NLRP3-associated autoinflammatory diseases (NLRP3-AID) are rare genetic autoinflammatory diseases characterized by chronic inflammation and an urticaria-like rash. We report an unusual presentation of severe NLRP3-AID resulting in a significant diagnostic delay of more than three decades.
The patient presented with early-onset serositis as well as prominent peripheral eosinophilia with organ infiltration, in the absence of the classic urticaria-like rash. DNA analysis by next generation sequencing revealed a sporadic class 4 mutation c.1991T > C (p.Met662Thr) in the NLRP3 gene, confirming a diagnosis of NLRP3-AID at 36 years old. Although treatment with anti-interleukin 1 agent led to clinical remission, irreversible sequelae, namely intellectual disability and deafness, remained.
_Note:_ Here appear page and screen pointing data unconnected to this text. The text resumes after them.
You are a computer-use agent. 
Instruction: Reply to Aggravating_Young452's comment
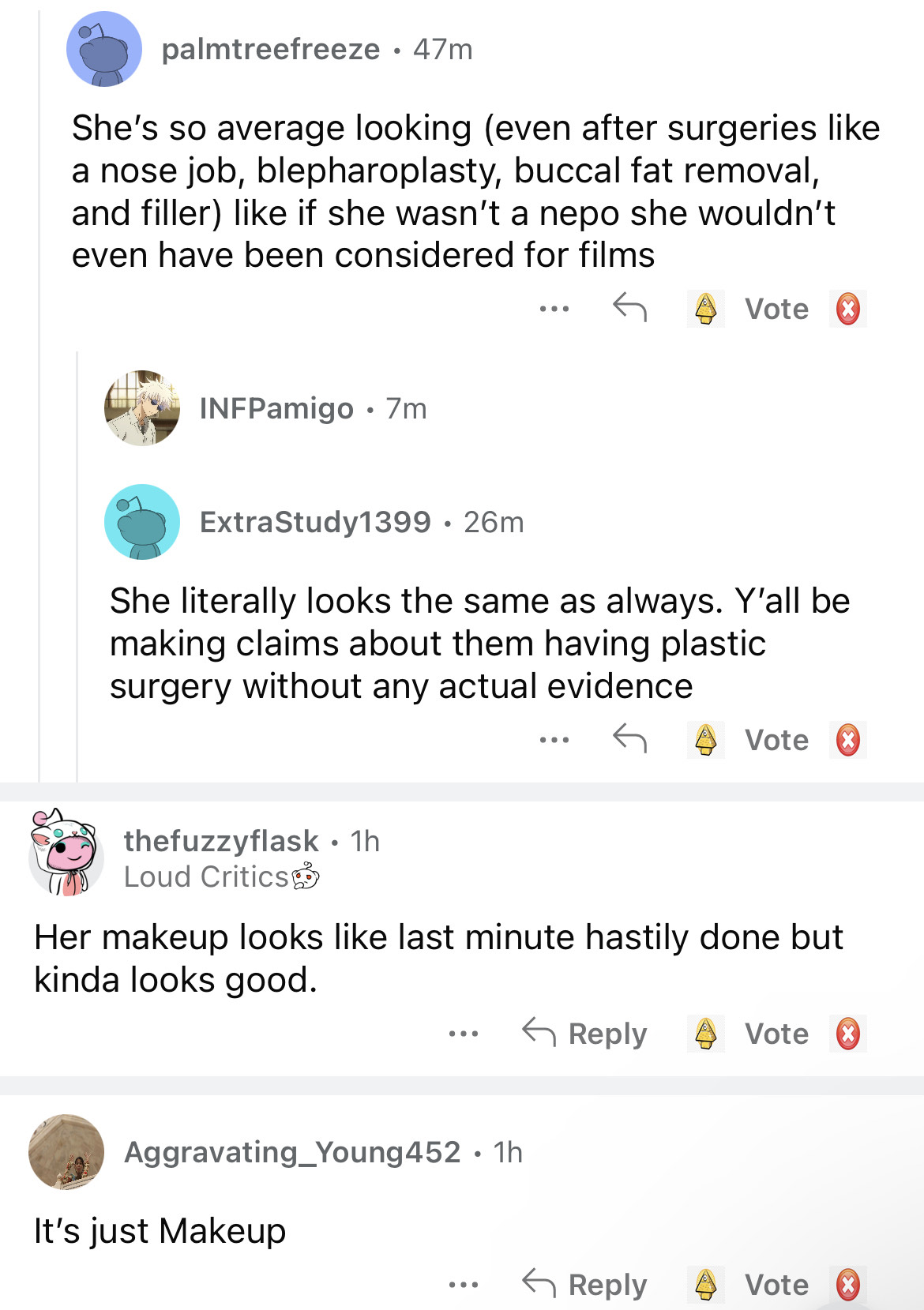[x=585, y=1284]
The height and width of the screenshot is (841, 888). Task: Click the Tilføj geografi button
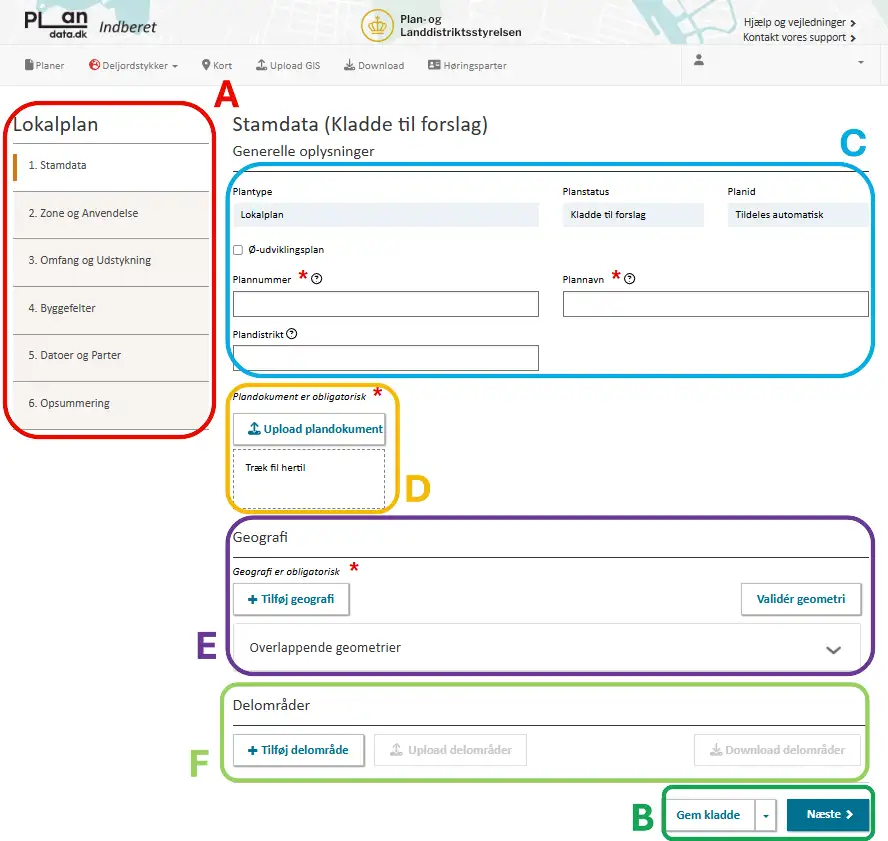(291, 599)
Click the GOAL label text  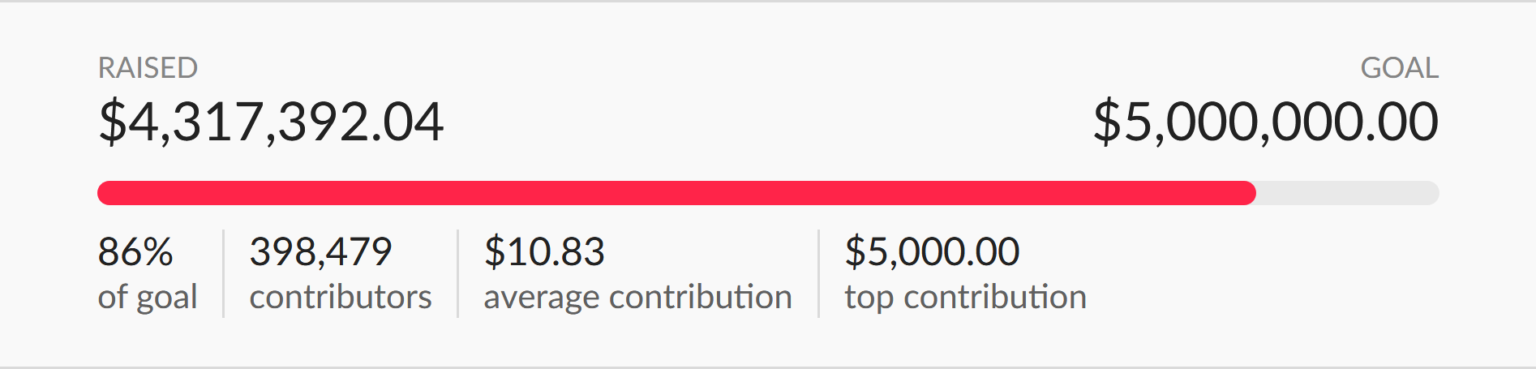tap(1400, 68)
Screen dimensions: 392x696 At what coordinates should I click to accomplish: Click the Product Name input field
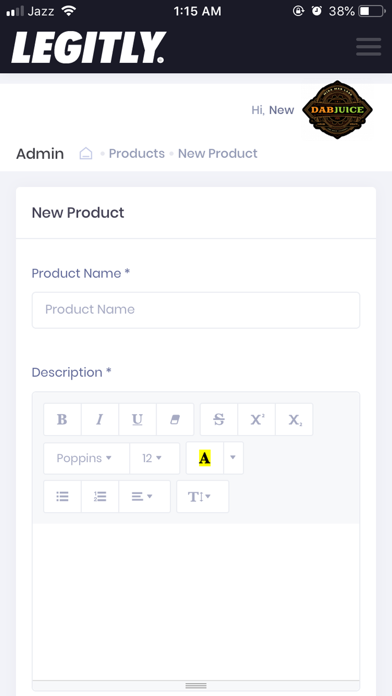click(x=196, y=310)
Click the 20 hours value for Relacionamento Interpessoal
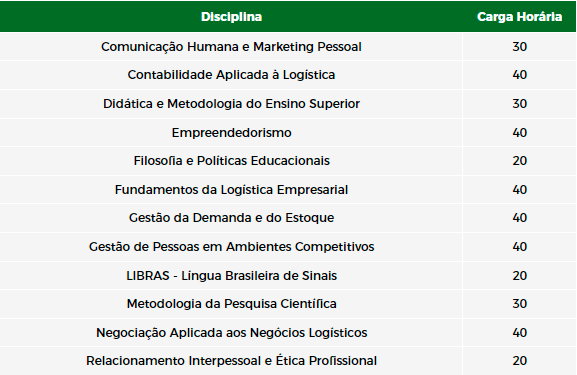577x375 pixels. 520,361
This case highlights unique manifestations of NLRP3-AID, namely the absence of urticaria-like rash, eosinophilic organ infiltration, and pseudoseptic serositis. In order to avoid diagnostic delay and its dire consequences, NLRP3-AID should be suspected in patients displaying autoinflammatory features combined with serum and tissue eosinophilia and/or marked serositis, regardless of skin involvement.
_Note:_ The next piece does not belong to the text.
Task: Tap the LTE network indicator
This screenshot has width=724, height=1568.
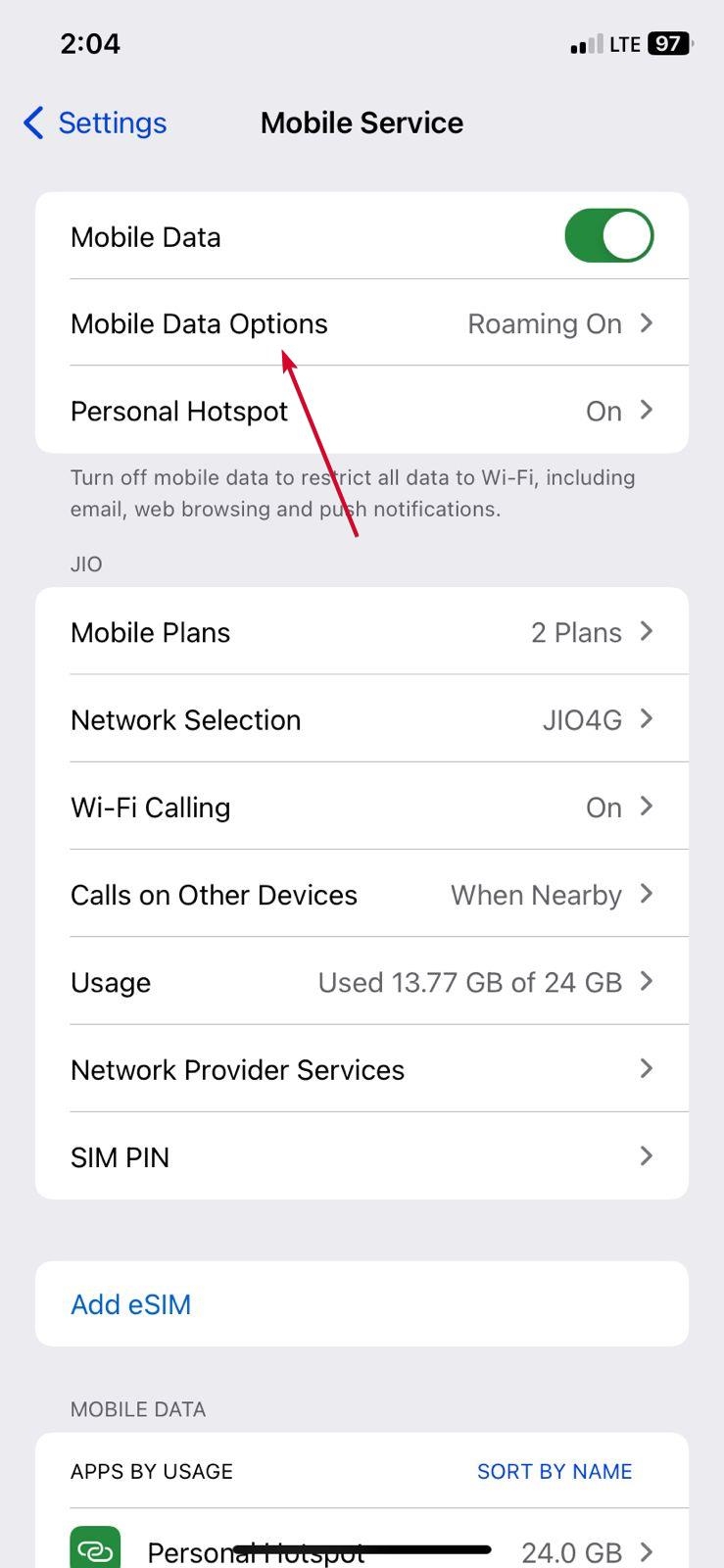Action: click(x=624, y=45)
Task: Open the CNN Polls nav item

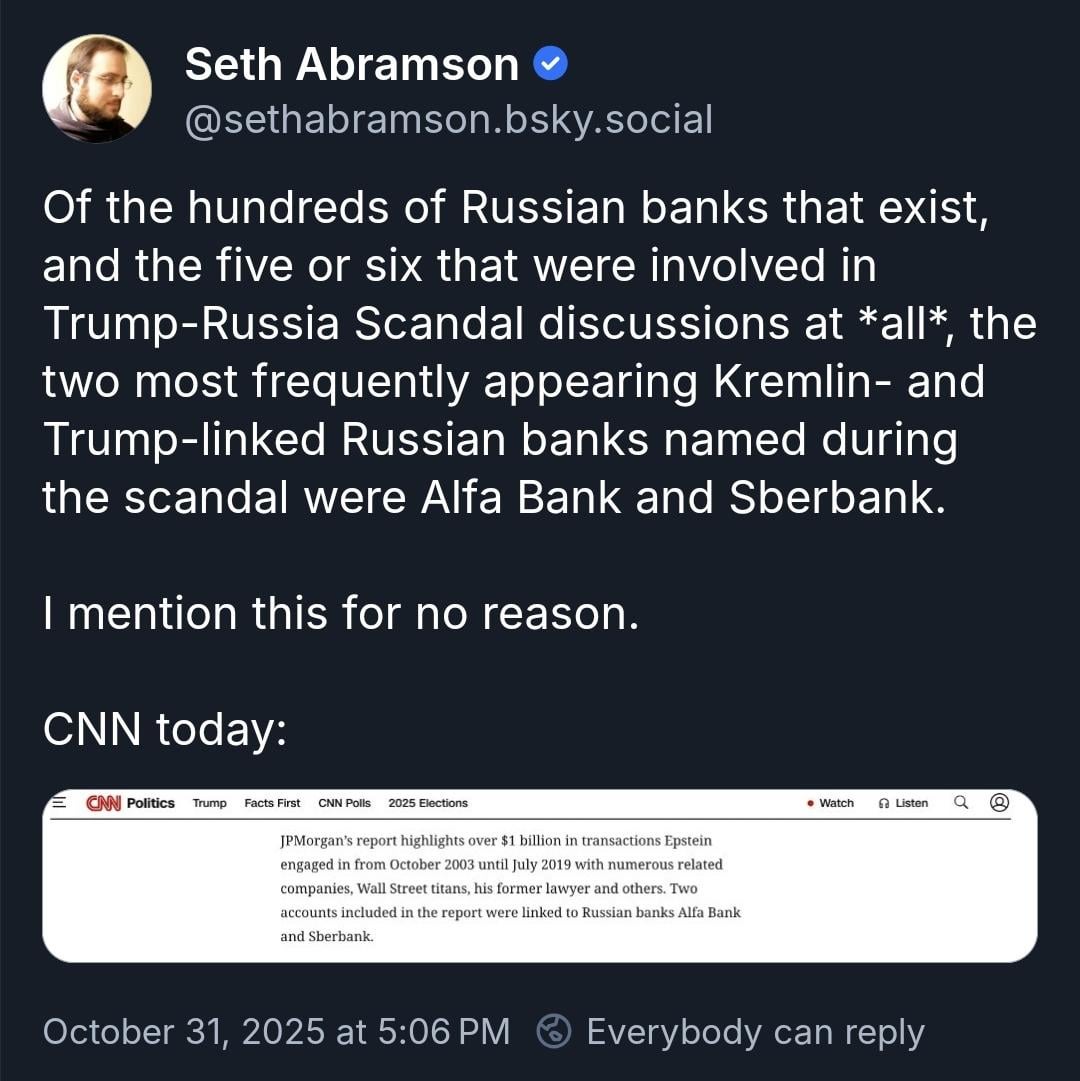Action: [344, 803]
NLRP3-associated autoinflammatory diseases (NLRP3-AID), formerly named Cryopyrin-associated autoinflammatory syndrome (CAPS), are rare genetic autoinflammatory diseases associated with gain-of-function mutations in NLRP3 coding for cryopyrin . They can present with a mild, intermediate, or severe phenotype. As embodied by recently published classification criteria, cardinal manifestations involve chronic inflammation associated with cold-induced symptoms, an urticaria-like rash, arthralgia and/or arthritis, sensorineural hearing loss, chronic aseptic meningitis, and skeletal deformities . We hereby report a severe case of NLRP3-AID presenting with unusual manifestations, namely eosinophilic organ infiltration and pseudoseptic serositis in the absence of skin involvement.
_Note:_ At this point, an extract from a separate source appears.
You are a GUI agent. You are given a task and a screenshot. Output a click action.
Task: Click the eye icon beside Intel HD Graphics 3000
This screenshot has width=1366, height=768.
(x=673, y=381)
A 36-year-old French Canadian male presented with a 3-week history of left knee arthritis. Blood work revealed leukocytosis with predominance of neutrophils at 23 × 109/L, microcytic anemia with hemoglobin at 95 g/L, and markedly elevated C-reactive protein (CRP) at 321 mg/L. Left knee radiograph revealed significant joint effusion. Synovial fluid analysis was abnormal with 161 500 white blood cells/ml (91% neutrophils) and low glucose level at 0.8 mmol/L, consistent with septic arthritis. The patient was treated accordingly, with no clinical or biochemical improvement. Extensive microbiological investigations were negative. An underlying inflammatory disorder was therefore suspected. High dose oral prednisone was started, leading to marked clinical improvement and decrease in CRP from 271 to 106 mg/L within forty-eight hours. Work-up for autoimmune diseases revealed positive HLA-B27 antigen and rheumatoid factor at 160 IU/mL; antinuclear antibodies, extractable nuclear antibodies, anti-double stranded DNA, antineutrophil cytoplasmic antibodies and anti-cyclic citrullinated peptides were negative, while complement levels were normal.
One week later, the patient complained of chest pain, with concomitant increase in inflammatory markers. Imaging revealed a right loculated pleural effusion. Fluid analysis revealed the presence of a non-purulent exudate with markedly low pH, undetectable glucose level, and negative gram stain. Although pleural white blood cells were increased at 7300/uL, differential count was not available. Antibiotics were resumed for suspected complicated parapneumonic effusion. The dose of prednisone was halved to 25 mg daily. Chest tube drainage was unsuccessful. Pleural thrombolysis was therefore attempted and led to massive hemothorax with respiratory distress requiring urgent thoracotomy and decortication. Pleural bacterial, fungal, and mycobacterial cultures were negative. A 4-week course of antibiotics was administered, while moderate dose prednisone was maintained. Upon discharge, knee synovitis and pleural effusion had resolved, but CRP remained elevated at 111 mg/L.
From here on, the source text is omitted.